Educational Psychology Program Ranks Highly in Production of Published Articles

The Educational Psychology program's ninth-place ranking worldwide for productivity

by Joe Savrock (December 2009)

UNIVERSITY PARK, Pa. – Penn State’s Educational Psychology program is turning out an exceptionally high number of published articles—high enough that the program is ranked in the top ten internationally in the rate of publishing, according to new research.

sperling_sml.jpgThe Penn State program ranks ninth worldwide in an evaluation of productivity. The ranking system reflects the number of articles that have been published in five peer-reviewed educational psychology journals between 2003 and 2008.

“This ranking supports the strong international reputation of our Educational Psychology program and will serve to increase awareness of the program by prospective students,” said Rayne Sperling, professor-in-charge of the Penn State program. “We have a small program but strong faculty members who conduct critical research in areas such as reading comprehension, students' strategy use, measurement, and learning.”
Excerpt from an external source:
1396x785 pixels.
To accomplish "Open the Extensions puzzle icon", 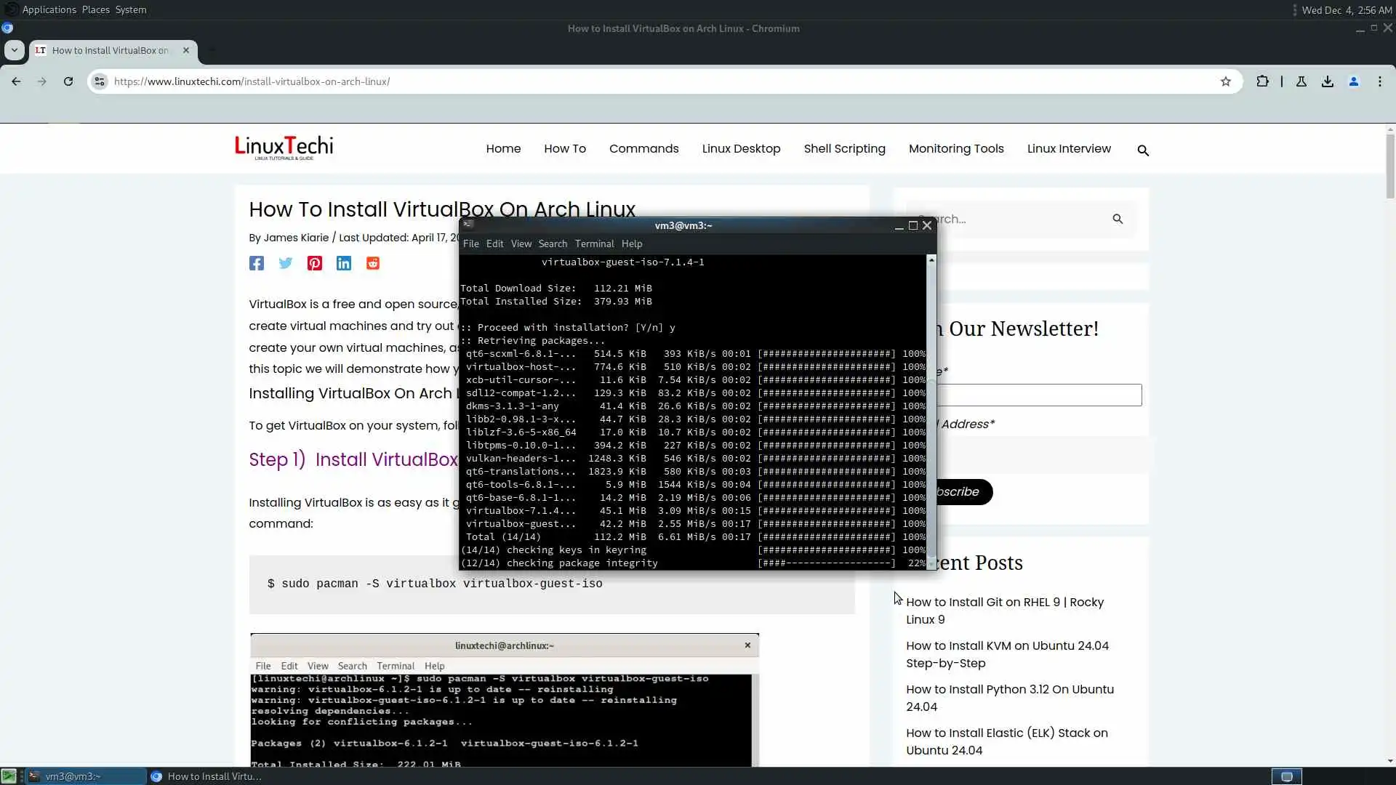I will click(1263, 81).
The evaluation was done by researchers at the University of Texas at Austin—Sara J. Jones, Carlton J. Fong, Laura G. Torres, Julia H. Yoo, Mark Lowry Decker, and Daniel H. Robinson. Their work will appear in a forthcoming issue of the journal Contemporary Educational Psychology.

The researchers used that journal, as well as the journals Cognition and Instruction, Educational Psychologist, Educational Psychology Review, and the Journal of Educational Psychology, as the basis of their study. They determined productivity according to two factors: the number of articles published in the five journals, and a points system that takes into account an author’s position relative to the number of articles.

The study represents 440 institutions that have educational psychology programs. A total of 892 articles appeared over the six-year period. The top-ranked publishing institution was the University of Maryland.